Figure 5. Effect of selective renal silencing of D₂R in the remaining kidney of uni-nephrectomized mice on blood pressure and expression on inflammatory factors in the kidney and liver.

Renal cortical Drd2 was silenced by the renal subcapsular infusion for seven days of Drd2 siRNA, via an osmotic minipump in uni-nephrectomized adult male C57BL/6J mice (see Methods). A. Expression of D₂R protein (55 kDa band) in renal cortex and liver was semi-quantified by immunoblotting. Results were corrected for GAPDH and expressed as % of non-silencing siRNA treated kidneys. * P<0.05 vs non-silencing (NS) siRNA; n = 5/group. B. Systolic blood pressure measured under anesthesia in mice before and seven days after Drd2 siRNA infusion. * P<0.05 vs, NS siRNA; n = 5/group. C. Renal cortical expression of TNFα, Ltα, NFkB1, MCP-1, MCP-2, IL-10, IL-11 osteopontin, and Col 1α1 mRNA was quantified by qRT-PCR, results corrected for expression of GAPDH mRNA, and expressed as fold change in comparison to their expression in mice treated with NS siRNA. *P<0.05 vs. NS; n = 5/group.

Figure 6. Effect of selective renal silencing of D₂R in one kidney of mice without uni-nephrectomy on blood pressure and expression of inflammatory factors in the kidney and liver.

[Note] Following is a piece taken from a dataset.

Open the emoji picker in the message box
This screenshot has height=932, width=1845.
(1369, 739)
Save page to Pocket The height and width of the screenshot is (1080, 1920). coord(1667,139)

Renal cortical D₂R was silenced by the renal subcapsular infusion in the left kidney for seven days of Drd2 siRNA, via an osmotic minipump in adult male C57BL/6J mice (see Methods). A. Expression of D₂R protein (55 kDa band) in renal cortex and liver was semi-quantified by immunoblotting. Results were corrected for GAPDH and expressed as % of NS siRNA treated kidneys. * P<0.05 vs non-silencing NS siRNA; n = 4/group. B. Systolic blood pressure measured under anesthesia in mice before and seven days after Drd2 siRNA infusion; n = 5/group. C. Renal cortical expression of TNFα, Ltα, NFkB1, MCP-1, MCP-2, IL-10, IL-11, osteopontin and collagen 1α1 mRNA was quantified by qRT-PCR, results corrected for expression of GAPDH mRNA, and expressed as fold change in comparison to their expression in mice treated with NS siRNA. *P<0.05 vs. NS; n = 5/group.